**Written task**
Extract the data from its first line through the line containing "click(x=350, y=202)", with both of those lines included. Repeat each line without any change.

[Source data]
###
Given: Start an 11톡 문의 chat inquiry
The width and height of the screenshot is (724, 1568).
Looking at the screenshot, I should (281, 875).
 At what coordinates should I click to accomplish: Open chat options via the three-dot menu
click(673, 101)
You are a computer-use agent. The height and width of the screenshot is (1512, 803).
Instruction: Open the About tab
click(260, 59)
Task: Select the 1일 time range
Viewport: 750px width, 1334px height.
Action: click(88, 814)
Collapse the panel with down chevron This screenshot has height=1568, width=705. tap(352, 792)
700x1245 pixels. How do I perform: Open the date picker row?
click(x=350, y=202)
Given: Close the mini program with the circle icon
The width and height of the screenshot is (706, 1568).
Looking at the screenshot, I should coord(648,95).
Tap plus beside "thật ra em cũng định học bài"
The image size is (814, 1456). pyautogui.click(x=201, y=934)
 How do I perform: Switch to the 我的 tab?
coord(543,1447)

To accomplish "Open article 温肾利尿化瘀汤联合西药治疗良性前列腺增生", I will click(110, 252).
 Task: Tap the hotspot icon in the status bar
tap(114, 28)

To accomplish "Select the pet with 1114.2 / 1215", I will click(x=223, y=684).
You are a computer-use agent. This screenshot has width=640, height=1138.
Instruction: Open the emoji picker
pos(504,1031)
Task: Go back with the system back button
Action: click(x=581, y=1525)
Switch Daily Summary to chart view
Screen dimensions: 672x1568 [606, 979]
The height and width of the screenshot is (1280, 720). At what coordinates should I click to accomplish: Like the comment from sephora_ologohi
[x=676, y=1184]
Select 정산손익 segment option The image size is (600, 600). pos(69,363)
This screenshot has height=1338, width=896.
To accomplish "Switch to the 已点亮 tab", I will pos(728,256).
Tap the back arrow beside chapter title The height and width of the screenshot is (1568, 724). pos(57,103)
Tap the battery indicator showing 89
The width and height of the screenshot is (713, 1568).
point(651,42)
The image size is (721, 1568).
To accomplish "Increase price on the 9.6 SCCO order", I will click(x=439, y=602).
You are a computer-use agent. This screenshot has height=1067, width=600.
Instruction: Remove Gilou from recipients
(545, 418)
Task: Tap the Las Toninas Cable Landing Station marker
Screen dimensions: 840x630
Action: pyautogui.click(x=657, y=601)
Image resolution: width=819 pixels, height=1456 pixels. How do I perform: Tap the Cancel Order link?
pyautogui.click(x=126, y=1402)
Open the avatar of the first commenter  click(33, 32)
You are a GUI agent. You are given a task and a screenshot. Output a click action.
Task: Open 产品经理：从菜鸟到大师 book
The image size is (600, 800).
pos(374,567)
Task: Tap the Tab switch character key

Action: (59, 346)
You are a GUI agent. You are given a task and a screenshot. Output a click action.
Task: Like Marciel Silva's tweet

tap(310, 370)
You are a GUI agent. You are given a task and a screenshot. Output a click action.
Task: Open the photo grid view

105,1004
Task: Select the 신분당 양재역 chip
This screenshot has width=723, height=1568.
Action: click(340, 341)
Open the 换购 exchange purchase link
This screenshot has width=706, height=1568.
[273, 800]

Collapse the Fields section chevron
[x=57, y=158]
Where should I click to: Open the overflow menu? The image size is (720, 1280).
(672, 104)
###
**Solution below**
Given: Start an 11톡 문의 chat inquiry
The width and height of the screenshot is (724, 1568).
Looking at the screenshot, I should (281, 875).
 At what coordinates should I click to accomplish: Open chat options via the three-dot menu
click(673, 101)
You are a computer-use agent. The height and width of the screenshot is (1512, 803).
Instruction: Open the About tab
click(260, 59)
Task: Select the 1일 time range
Viewport: 750px width, 1334px height.
Action: click(88, 814)
Collapse the panel with down chevron This screenshot has height=1568, width=705. tap(352, 792)
700x1245 pixels. How do I perform: Open the date picker row?
click(x=350, y=202)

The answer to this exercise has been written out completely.